» Source material
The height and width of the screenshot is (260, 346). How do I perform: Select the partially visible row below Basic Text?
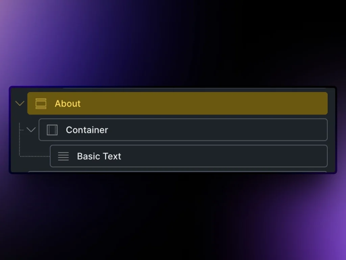click(177, 172)
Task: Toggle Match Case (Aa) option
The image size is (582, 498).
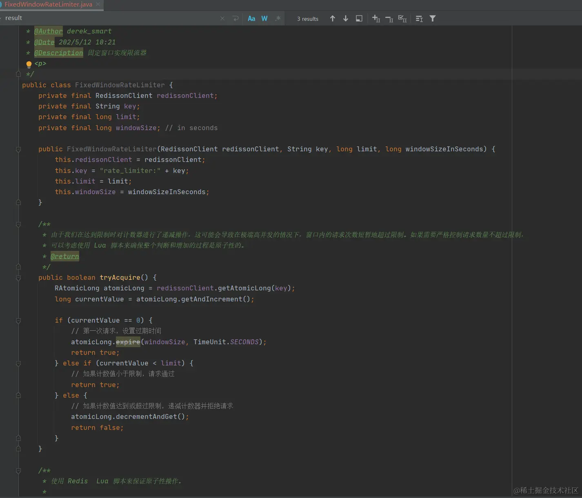Action: tap(251, 18)
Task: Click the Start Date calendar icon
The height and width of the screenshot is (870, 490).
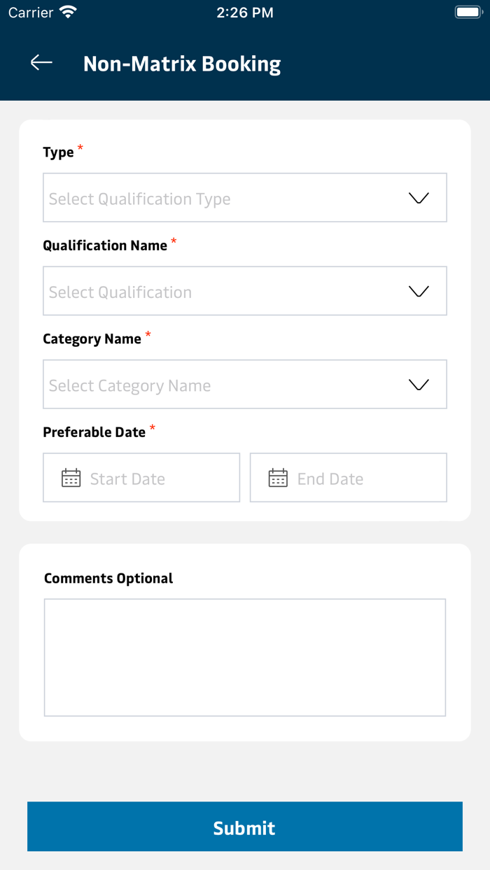Action: pyautogui.click(x=71, y=478)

» Task to carry out
Please print the entries above exactly. Skip every picture.

» Task output
The height and width of the screenshot is (260, 346). How do I perform: Select the partially visible row below Basic Text?
click(177, 172)
Task: Toggle Match Case (Aa) option
The image size is (582, 498).
Action: tap(251, 18)
Task: Click the Start Date calendar icon
The height and width of the screenshot is (870, 490).
Action: pyautogui.click(x=71, y=478)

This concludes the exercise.